### REQUISITOS
Filtra el material y copia cada línea que contenga la palabra "dimensions", respetando mayúsculas y minúsculas.

===== LÍNEAS DE DATOS =====

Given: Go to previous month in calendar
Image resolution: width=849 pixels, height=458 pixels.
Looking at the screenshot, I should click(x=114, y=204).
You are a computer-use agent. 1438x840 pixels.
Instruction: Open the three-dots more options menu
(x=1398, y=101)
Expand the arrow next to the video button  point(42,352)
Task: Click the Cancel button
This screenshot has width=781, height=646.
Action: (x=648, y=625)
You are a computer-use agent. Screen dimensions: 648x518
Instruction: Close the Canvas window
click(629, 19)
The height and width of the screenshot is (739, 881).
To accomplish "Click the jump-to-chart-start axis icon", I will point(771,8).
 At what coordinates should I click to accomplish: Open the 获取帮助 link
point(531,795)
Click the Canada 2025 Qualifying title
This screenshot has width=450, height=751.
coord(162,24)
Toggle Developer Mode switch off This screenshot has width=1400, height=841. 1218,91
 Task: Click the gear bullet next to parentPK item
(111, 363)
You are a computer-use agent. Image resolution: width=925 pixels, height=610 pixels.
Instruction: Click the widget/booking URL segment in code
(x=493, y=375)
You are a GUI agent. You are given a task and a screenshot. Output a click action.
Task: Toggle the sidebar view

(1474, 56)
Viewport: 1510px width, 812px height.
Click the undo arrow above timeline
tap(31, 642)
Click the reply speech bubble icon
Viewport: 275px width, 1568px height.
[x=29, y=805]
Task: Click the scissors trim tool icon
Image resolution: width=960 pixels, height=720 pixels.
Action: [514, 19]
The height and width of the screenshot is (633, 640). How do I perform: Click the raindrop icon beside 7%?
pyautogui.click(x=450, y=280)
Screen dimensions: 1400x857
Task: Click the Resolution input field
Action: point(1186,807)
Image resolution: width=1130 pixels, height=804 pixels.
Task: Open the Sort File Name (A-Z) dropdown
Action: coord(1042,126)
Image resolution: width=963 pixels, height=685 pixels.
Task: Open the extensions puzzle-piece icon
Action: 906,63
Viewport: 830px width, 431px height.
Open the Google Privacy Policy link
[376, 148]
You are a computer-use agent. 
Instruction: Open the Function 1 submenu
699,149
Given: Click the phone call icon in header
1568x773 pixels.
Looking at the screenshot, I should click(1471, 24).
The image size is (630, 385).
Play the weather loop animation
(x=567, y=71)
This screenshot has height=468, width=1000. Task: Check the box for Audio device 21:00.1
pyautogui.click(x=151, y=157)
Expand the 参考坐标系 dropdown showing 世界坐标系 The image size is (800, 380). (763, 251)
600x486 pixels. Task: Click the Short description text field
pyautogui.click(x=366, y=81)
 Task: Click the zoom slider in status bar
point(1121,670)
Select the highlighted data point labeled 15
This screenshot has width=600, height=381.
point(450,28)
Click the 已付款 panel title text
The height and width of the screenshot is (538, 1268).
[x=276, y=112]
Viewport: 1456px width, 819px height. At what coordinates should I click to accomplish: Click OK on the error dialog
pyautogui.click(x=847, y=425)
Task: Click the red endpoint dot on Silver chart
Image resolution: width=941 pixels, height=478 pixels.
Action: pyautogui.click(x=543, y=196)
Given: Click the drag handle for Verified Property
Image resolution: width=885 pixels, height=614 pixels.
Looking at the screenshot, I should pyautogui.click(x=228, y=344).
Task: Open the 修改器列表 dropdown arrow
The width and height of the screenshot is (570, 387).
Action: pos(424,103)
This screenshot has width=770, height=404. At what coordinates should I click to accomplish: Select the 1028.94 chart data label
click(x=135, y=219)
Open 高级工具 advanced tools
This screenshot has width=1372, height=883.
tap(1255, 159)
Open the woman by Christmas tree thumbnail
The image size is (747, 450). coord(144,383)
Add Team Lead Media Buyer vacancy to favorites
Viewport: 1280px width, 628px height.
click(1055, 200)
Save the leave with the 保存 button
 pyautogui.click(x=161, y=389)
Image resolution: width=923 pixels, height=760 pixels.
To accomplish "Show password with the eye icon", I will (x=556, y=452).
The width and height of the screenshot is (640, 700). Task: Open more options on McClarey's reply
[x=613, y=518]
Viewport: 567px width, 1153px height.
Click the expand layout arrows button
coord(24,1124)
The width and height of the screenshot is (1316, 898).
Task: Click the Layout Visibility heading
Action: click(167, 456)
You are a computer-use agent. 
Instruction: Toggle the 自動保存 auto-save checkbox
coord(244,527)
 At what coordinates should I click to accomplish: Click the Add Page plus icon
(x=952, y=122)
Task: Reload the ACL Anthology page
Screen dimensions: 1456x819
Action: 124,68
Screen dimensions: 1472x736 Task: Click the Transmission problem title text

=====

### RESULTADO FINAL
You are a computer-use agent. Screen dimensions: 648x518
Screen dimensions: 1400x857
Screen dimensions: 1456x819
Screen dimensions: 1472x736 Task: Click the Transmission problem title text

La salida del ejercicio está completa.